President Vladimir Putin, who vowed publicly in 2005 never to raise the retirement age, has remained silent.
Workers in the U.S. will immediately recognize that Russian workers have a much lower retirement age than they do. That was a key accomplishment of the working class during the early years of the socialist Soviet Union. The current retirement age was established all the way back in 1928.
It’s one of the last pillars of worker protection remaining from the socialist era. Russian workers, who have suffered greatly since the capitalist counterrevolution of the early 1990s, including a catastrophic decline in life expectancy, are determined not to lose this historic conquest.
“If the retirement age is increased, every citizen of Russia will be robbed of more than a million rubles ($16,000), and it is unacceptable,” declared Left Front leader and former political prisoner Sergei Udaltsov at a 10,000-strong protest in Moscow. (Associated Press, July 28)
Security measures for the World Cup gave authorities an excuse to ban protests in many major cities in June and July. So regional centers and smaller cities took the lead in organizing demonstrations. In many cases, these have grown into weekly or even daily actions drawing hundreds or thousands of workers.
“In Saratov, rallies now take place almost every day,” reported the left news site Free Press. “Even the terrible heat doesn’t stop people. From 300 to 1,000 attend.
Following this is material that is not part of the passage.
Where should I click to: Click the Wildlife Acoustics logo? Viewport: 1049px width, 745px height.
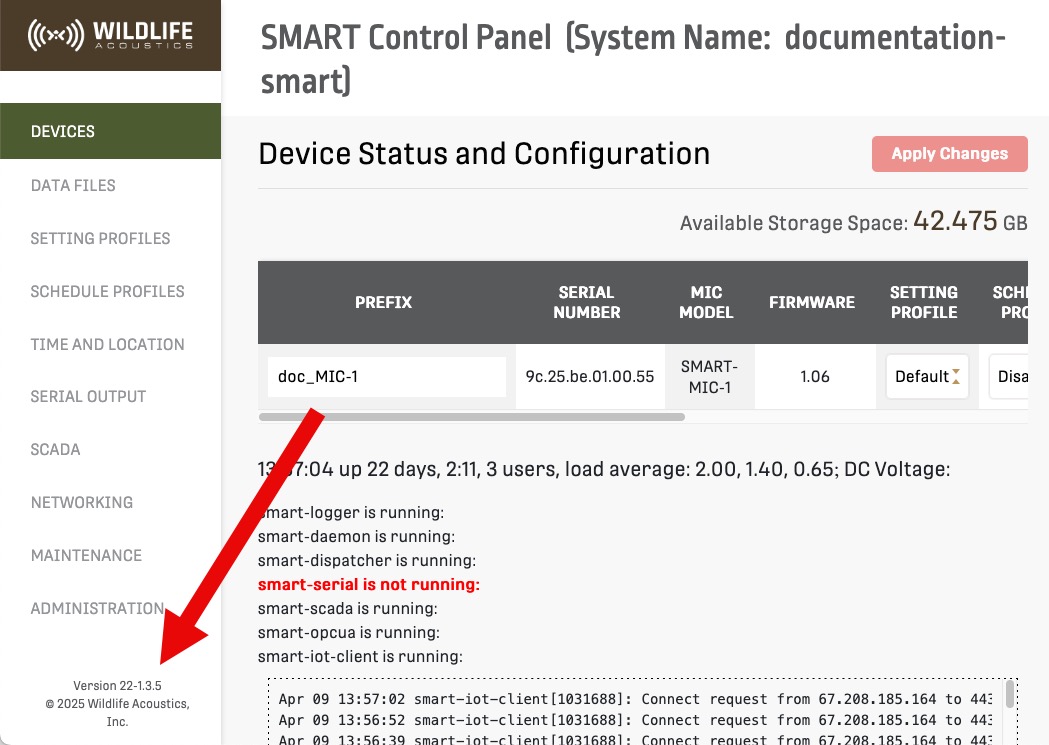[x=110, y=35]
They hold rallies, gather signatures on petitions, which they then send to the Kremlin. …
“In Kemerovo, the capital of the Kuzbass mining region, the mayor’s office agreed to a protest near the racetrack, which is on the outskirts of the city and difficult to reach by public transportation. Nevertheless, about 1,500 people came to the rally, including from remote areas. …
“In far-off Nefteyugansk, … the demand of all is the same: “No to the ‘anti-people reform.’” (SVpressa.ru, July 20)
In most cities, protesters have also raised their voices against a planned 2 percent rise in the value-added tax on consumer goods (similar to sales tax in the U.S.), utility rate hikes and surging prices for gasoline and heating fuel.
On July 18, a protest permit was finally granted in Moscow, although in a “designated free speech area” in a park far from public view. Thousands turned out.
The same day, hundreds flooded the famous Nevsky Prospekt in St. Petersburg (formerly Leningrad). City officials refused organizers a permit. So the people, banned from using signs or chanting slogans, held aloft red “stop cards” used to penalize soccer players. In this way they dramatically showed their opposition to the planned retirement age hike and use of the World Cup as an excuse to silence their protest. At least 14 people were arrested. (RotFront.su, July 19)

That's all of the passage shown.